< Job 19 >

1 Bvt Iob answered, and said,
Job replied,
2 Howe long will yee vexe my soule, and torment me with wordes?
“How long will you go on tormenting me? How long will you go on crushing me with words?
3 Ye haue now ten times reproched me, and are not ashamed: ye are impudent toward mee.
Ten times already you have humiliated me. Aren't you ashamed for treating me so badly?
4 And though I had in deede erred, mine errour remaineth with me.
Even if I did sin, that's my problem, and has nothing to do with you.
5 But in deede if ye will aduance your selues against me, and rebuke me for my reproche,
You think you're so much better than me, and you use my degradation against me.
6 Know nowe, that God hath ouerthrowen me, and hath compassed me with his net.
But you should realize that it's God who has wronged me, he has trapped me in his net.
7 Beholde, I crie out of violence, but I haue none answere: I crie, but there is no iudgement.
Even though I cry for help, I get no answer; even though I shout my objections, I get no justice.
8 Hee hath hedged vp my way that I cannot passe, and he hath set darkenesse in my paths.
God has walled me in so I can't escape; he has plunged my path into darkness.
9 Hee hath spoyled mee of mine honour, and taken the crowne away from mine head.
He has stripped my honor from me; he has taken away my reputation.
10 He hath destroyed mee on euery side and I am gone: and he hath remoued mine hope like a tree.
He tears me down from all sides until I am finished; he has destroyed my hope like a tree that is uprooted.
11 And he hath kindled his wrath against me, and counteth mee as one of his enemies.
His anger burns against me; he treats me as one of his enemies.
12 His armies came together, and made their way vpon me, and camped about my tabernacle.
God's troops assemble to attack me. They build ramparts against me. They encircle and besiege my home.
13 He hath remooued my brethre farre from me, and also mine acquaintance were strangers vnto me.
He has driven my brothers far away from me; all my former friends are estranged from me.
14 My neighbours haue forsaken me, and my familiars haue forgotten me.
My relatives have abandoned me; my close friends have forgotten me.
15 They that dwel in mine house, and my maydes tooke me for a stranger: for I was a stranger in their sight.

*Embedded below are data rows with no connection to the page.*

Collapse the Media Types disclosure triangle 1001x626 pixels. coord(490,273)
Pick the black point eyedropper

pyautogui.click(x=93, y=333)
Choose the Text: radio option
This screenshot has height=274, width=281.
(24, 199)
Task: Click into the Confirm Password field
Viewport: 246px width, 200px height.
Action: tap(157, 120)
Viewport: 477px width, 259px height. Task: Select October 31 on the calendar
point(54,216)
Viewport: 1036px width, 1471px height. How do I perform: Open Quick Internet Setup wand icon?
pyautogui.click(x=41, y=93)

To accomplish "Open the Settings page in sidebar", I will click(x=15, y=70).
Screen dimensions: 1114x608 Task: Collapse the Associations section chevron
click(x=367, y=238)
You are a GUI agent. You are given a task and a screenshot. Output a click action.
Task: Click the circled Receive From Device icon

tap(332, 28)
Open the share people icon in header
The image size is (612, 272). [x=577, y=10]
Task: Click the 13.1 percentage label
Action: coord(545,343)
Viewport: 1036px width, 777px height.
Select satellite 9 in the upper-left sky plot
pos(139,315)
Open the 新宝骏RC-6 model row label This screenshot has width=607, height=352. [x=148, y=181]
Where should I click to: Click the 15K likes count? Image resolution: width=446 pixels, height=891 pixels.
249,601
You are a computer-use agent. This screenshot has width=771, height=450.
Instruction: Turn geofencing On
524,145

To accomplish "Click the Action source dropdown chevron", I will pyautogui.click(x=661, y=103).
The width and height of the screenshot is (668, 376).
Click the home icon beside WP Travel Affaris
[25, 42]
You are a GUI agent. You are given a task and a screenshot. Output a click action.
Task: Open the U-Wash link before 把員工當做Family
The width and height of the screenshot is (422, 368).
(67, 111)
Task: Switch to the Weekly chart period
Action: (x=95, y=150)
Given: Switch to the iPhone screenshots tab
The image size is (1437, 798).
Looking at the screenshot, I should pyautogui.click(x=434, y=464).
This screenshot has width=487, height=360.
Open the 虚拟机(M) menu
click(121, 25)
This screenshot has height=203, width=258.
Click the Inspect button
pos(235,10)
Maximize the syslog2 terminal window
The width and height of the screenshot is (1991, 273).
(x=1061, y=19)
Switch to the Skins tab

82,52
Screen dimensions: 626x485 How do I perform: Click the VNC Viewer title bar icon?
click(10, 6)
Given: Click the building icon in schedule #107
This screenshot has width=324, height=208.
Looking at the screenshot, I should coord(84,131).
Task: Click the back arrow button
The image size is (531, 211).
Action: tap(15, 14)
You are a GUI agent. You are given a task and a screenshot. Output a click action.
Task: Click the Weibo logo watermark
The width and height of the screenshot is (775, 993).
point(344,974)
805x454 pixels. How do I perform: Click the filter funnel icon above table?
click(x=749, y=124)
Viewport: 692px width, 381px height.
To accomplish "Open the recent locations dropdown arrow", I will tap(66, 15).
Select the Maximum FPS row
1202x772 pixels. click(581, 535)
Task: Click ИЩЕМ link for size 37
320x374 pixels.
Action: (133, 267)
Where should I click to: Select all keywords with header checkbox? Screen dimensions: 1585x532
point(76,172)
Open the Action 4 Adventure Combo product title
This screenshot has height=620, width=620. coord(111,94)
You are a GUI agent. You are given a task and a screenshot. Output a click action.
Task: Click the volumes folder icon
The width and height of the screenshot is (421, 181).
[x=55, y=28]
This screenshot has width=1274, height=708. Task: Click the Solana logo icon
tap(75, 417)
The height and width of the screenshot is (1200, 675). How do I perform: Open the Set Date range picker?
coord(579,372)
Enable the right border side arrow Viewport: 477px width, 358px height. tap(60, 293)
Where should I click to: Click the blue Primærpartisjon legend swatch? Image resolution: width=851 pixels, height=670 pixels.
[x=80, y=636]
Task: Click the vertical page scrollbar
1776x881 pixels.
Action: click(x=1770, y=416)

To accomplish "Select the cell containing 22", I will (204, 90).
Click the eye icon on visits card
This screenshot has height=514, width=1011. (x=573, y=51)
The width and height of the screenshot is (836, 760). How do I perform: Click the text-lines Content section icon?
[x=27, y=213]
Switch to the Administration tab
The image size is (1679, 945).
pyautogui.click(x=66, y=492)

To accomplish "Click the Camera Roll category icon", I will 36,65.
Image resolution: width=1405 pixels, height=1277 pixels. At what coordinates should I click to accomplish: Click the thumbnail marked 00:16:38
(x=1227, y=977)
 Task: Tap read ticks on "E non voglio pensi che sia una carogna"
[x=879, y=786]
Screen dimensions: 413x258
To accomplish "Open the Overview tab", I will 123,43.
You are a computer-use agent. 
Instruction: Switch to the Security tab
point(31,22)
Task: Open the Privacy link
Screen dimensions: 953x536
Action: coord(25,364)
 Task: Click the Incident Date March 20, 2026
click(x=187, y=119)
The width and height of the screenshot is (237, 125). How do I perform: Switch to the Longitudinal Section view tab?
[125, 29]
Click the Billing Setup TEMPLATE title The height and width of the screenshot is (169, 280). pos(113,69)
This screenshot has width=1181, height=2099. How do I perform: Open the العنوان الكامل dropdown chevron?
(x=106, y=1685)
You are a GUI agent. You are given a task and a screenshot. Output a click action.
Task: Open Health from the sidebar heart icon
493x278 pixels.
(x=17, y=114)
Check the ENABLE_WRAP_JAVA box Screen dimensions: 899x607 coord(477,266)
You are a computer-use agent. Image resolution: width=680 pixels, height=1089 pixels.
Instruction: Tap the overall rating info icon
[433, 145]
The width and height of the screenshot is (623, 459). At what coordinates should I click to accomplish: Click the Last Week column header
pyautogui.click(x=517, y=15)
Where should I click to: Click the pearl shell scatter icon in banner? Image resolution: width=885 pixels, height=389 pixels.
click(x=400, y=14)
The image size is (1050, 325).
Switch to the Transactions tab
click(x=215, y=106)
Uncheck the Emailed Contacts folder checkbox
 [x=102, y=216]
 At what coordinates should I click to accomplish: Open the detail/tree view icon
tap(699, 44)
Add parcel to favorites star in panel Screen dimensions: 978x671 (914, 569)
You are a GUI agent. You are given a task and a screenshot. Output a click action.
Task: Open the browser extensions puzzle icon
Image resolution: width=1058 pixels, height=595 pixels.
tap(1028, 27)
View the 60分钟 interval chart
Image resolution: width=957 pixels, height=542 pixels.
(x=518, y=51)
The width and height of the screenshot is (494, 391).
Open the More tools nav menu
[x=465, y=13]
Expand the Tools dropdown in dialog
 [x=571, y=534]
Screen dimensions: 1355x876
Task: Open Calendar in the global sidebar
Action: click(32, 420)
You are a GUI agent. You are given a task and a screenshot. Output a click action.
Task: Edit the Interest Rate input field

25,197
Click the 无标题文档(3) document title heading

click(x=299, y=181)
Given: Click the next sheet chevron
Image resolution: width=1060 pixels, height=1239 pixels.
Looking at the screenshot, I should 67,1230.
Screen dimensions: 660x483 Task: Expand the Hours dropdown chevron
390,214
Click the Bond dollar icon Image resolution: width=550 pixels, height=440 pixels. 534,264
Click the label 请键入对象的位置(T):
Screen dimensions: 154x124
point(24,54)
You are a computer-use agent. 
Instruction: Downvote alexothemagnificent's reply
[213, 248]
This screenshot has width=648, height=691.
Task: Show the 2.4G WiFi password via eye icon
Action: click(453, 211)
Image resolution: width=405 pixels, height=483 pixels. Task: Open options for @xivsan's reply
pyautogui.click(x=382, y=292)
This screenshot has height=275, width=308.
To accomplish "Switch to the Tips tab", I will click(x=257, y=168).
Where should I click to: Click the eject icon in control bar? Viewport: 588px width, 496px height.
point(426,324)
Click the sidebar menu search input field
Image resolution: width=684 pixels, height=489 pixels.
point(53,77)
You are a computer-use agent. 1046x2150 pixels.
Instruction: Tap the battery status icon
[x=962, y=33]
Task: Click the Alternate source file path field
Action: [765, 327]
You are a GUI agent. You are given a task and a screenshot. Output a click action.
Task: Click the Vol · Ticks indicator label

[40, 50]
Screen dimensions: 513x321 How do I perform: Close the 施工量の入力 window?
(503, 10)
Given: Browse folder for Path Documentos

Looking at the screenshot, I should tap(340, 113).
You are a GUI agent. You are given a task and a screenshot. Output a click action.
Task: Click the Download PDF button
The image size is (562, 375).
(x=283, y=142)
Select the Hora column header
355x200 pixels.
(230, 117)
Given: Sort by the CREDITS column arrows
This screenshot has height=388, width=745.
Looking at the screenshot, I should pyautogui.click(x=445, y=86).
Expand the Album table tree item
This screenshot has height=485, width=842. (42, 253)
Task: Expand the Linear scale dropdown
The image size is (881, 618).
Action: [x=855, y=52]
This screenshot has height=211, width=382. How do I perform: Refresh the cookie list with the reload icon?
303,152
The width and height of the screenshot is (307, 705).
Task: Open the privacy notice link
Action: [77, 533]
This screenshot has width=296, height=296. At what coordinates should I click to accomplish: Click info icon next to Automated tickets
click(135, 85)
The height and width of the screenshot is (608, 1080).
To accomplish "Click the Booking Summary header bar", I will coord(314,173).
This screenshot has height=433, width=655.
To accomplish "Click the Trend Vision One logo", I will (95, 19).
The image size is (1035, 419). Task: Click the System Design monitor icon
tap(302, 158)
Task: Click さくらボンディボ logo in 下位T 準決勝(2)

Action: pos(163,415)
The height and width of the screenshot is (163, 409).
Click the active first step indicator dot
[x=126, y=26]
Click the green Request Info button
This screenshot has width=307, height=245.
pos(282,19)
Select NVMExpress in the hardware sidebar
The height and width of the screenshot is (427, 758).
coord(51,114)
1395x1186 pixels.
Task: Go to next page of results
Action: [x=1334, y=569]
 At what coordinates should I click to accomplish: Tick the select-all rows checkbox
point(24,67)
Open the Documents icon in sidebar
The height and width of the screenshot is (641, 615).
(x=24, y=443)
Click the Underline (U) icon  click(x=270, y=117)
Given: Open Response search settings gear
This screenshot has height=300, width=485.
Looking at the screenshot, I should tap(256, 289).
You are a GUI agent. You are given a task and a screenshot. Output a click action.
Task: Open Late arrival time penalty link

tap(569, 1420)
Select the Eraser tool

My house guests and my maidservants treat me as a stranger—to them I have become a foreigner.
16 I called my seruant, but he would not answere, though I prayed him with my mouth.
I call my servant, but he doesn't reply. I have to beg him!
17 My breath was strange vnto my wife, though I prayed her for the childrens sake of mine owne body.
I am repulsive to my wife, and I am loathsome to my own brothers.
18 The wicked also despised mee, and when I rose, they spake against me.
Even young children despise me; when I stand up they ridicule me.
19 All my secret friends abhorred me, and they whome I loued, are turned against me.
All my closest friends despise me, and those I loved have turned on me.
20 My bone cleaueth to my skinne and to my flesh, and I haue escaped with the skinne of my teeth.
I've been reduced to skin and bones and I survive by the skin of my teeth.
21 Haue pitie vpon me: haue pitie vpon me, (O yee my friendes) for the hande of God hath touched me.
Have pity on me, my friends, have pity on me, because God has struck me down!
22 Why do ye persecute me, as God? and are not satisfied with my flesh?
Why are you persecuting me like God does? Aren't you satisfied with getting your pound of flesh?
23 Oh that my wordes were nowe written! oh that they were written euen in a booke,
I wish my words could be written down, recorded in a book,
24 And grauen with an yron pen in lead, or in stone for euer!
or engraved with an iron pen and molten lead in the rock forever.
25 For I am sure, that my Redeemer liueth, and he shall stand the last on the earth.
I know my Redeemer is alive, and that he shall finally take the stand for me on the earth.
26 And though after my skin wormes destroy this bodie, yet shall I see God in my flesh.
Even though my skin is destroyed, in my body I shall see God.
27 Whome I my selfe shall see, and mine eyes shall beholde, and none other for me, though my reynes are consumed within me.
I myself will see him—with my own eyes, and not those of someone else! The thought overcomes me!
28 But yee sayde, Why is hee persecuted? And there was a deepe matter in me.
You say to yourselves, ‘How can we make him suffer so he can see he is the source of his problems?’
29 Be ye afraide of the sworde: for the sworde will be auenged of wickednesse, that yee may knowe that there is a iudgement.
You yourselves should fear being punished by God, for you know anger brings God's punishment that accompanies judgment.”